--- start Source passage ---

水川青話 by Yuko Kato

時事ネタやエンタテインメントなどの話題を。タイトルは勝海舟の「氷川清話」のもじりです。

・The Scandalous Private Life of Sherlock...?

2012-02-08 10:46:59 | BBC「SHERLOCK」&Benedict Cumberbatch

I think I'd already started university when I was reading and re-reading and re-re-reading a big compendium about Sherlock Holmes movies, a very detailed, exhaustive study of Holmes films starting with the silent era (the cover was in bright pink for some reason). It's still somewhere in my parents' house, along with my other Holmesian books, but I don't have it here and can't remember the title.

Anyway, I had read this book so many times, that I felt I'd actually seen many of the Holmes films (most of them shown here), the Peter Cushing and Basil Rathbone films, etc, etc. Although I hadn't. The same was true of the Billy Wilder film, "The Private Life of Sherlock Holmes" with Robert Stephens, Colin Blakely and Genevieve Page.

This was in the olden days before internet, before DVDs and NetFlix, etc. Videos were slowly becoming available, but hideously expensive, and I certainly couldn't find one for this film. So I was familiar with the general plotline and the actors in it, but hadn't actually seen it. Then eventually, alas, I forgot about it. But with the advent of "Sherlock", and reading/hearing Steve Moffat and Mark Gatiss rave about it so, and refer to it so in their commentaries, I thought, well I have to watch this, don't I? A DVD version was available, so I did.

--- end Source passage ---

Keep going with the blog post about the Billy Wilder Sherlock Holmes film, writing the next few paragraphs right after its last sentence.

--- start Provided data ---

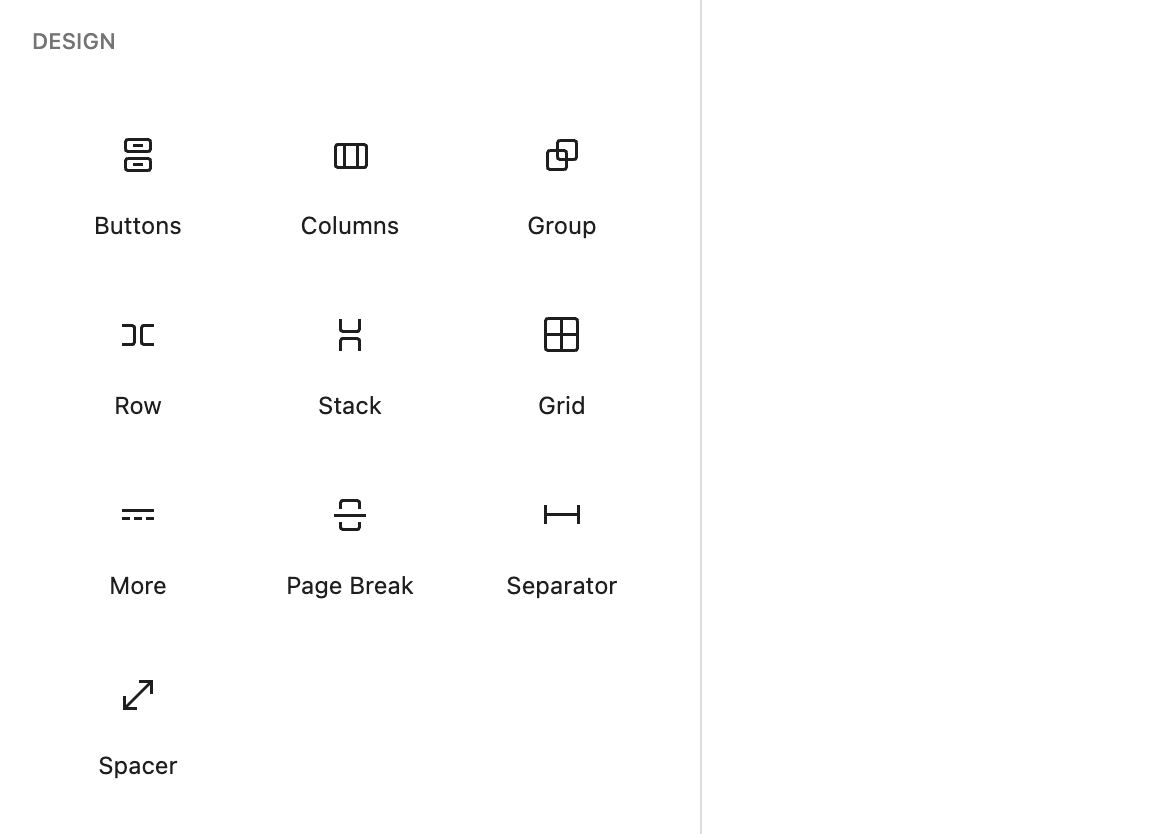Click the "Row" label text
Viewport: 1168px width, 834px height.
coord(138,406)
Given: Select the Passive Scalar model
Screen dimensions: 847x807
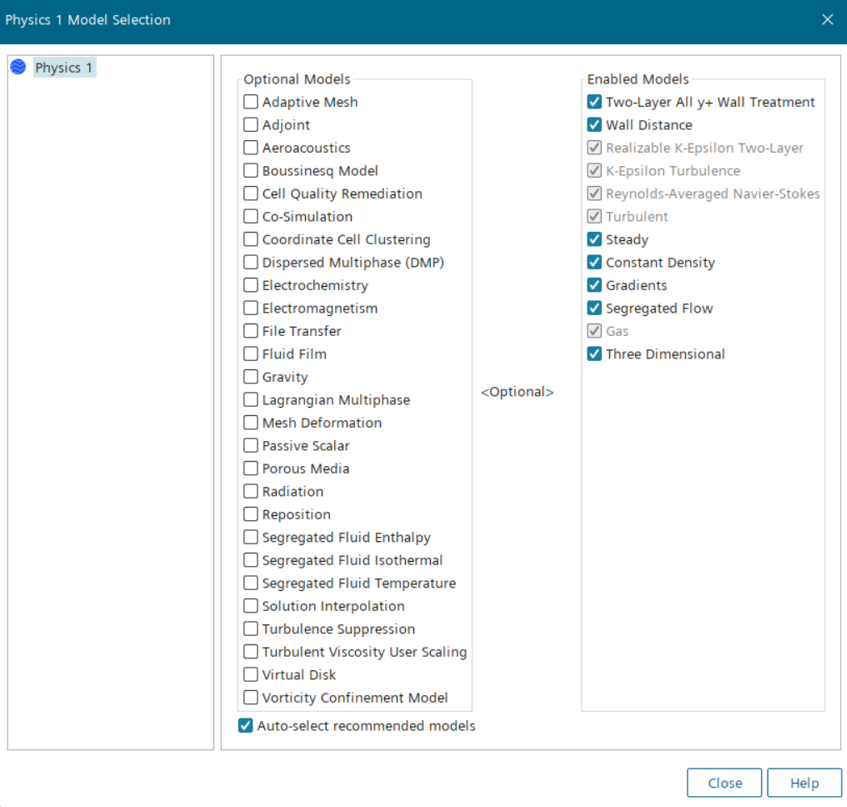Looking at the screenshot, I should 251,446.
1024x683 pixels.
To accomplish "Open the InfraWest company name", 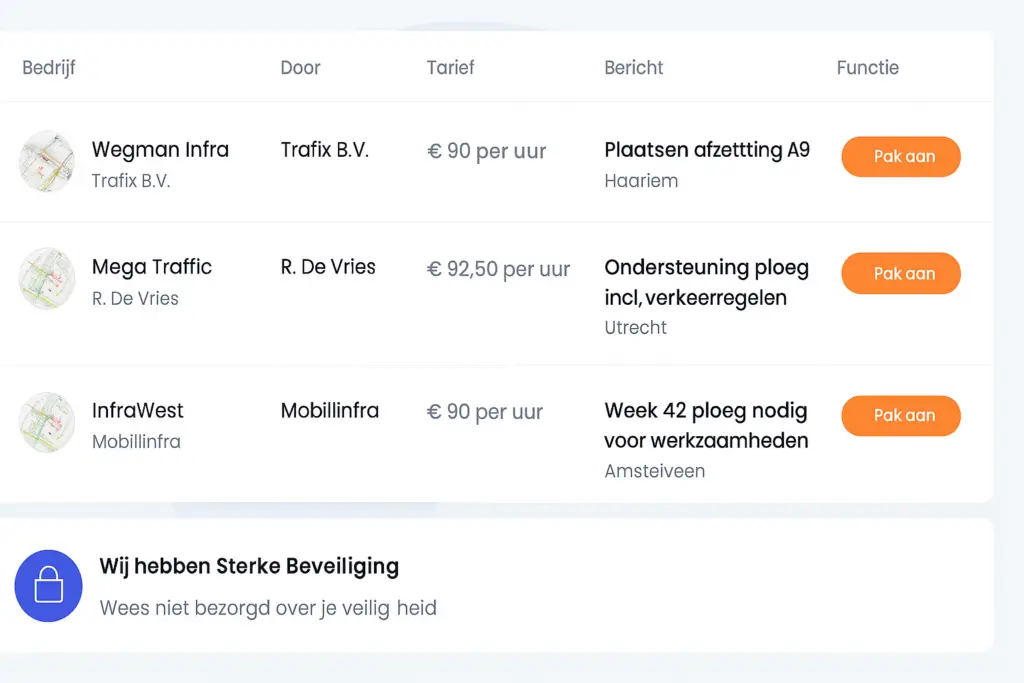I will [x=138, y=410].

--- end Provided data ---

> _Answer below_:
I hadn't realised that "A Scandal in Belgravia" was so heavily influenced by this film. I think it's fair to say that as much as "Scandal" is loosely based on Conan Doyle's "A Scandal in Bohemia", it's also very much loosely based on "The Private Life of Sherlock Holmes". 

As usual, I took notes as I watched "The Private Life", focusing mainly on how Moffat/Gatiss paid homage to the bits and pieces in this gem of a Holmes film.


 

- At the start of the film, Holmes is bored, despondent, desperate for a good, meaty case, and callously dismisses what he considers are trivial appeals  (e.g. the missing midgets); yet they all end up being connected to the real case. The same happened in "Scandal" (the missing corpses) as well as in "Hounds". Remember Bluebell?

- Holmes complains to Mrs. Hudson of having cleaned the dust in the room. In "The Reichenbach Fall", Sherlock talks about the break in the dust line, asking Mrs. H which parts of the room she had cleaned. 

- And like Sherlock in the beginning of "Hounds", Holmes here says he envies Watson, his placid mind....

- Holmes is experimenting with tobacco ash, and has classified 140 different kinds of ashes. That's from "The Sign of Four". In contrast, Sherlock has classified 243 types by the time of "Scandal".

- Holmes is taking a bath in his room. Please have a bath scene in "Sherlock" ;P

- Famously, this is the Holmes film in which Holmes himself uses the gay joke ("caprice of nature") to wiggle out of a predicament. Watson is furious.

- Whilst Holmes is talking about how as a bachelor living with a bachelor for the past five years,  he's had "five, very happy years," Watson is dancing himself silly with a swarm of ballerinas, a red posy stuck in his hair. The way rumour travels round the room while the centre of attention is dancing away is very similar to the ball room scene in "My Fair Lady". 

This film was released in 1970, the film "My Fair Lady" in 1964 (the musical opened in 1956), so I'm sure the similarities are coincidental, but Holmes's lines like, "I don't dislike women, I merely mistrust them," or "Women are so unreliable," is totally Higgins (well, the Higgins character is very Holmesian to begin with, anyway). And of course, Stanley Holloway makes an appearance!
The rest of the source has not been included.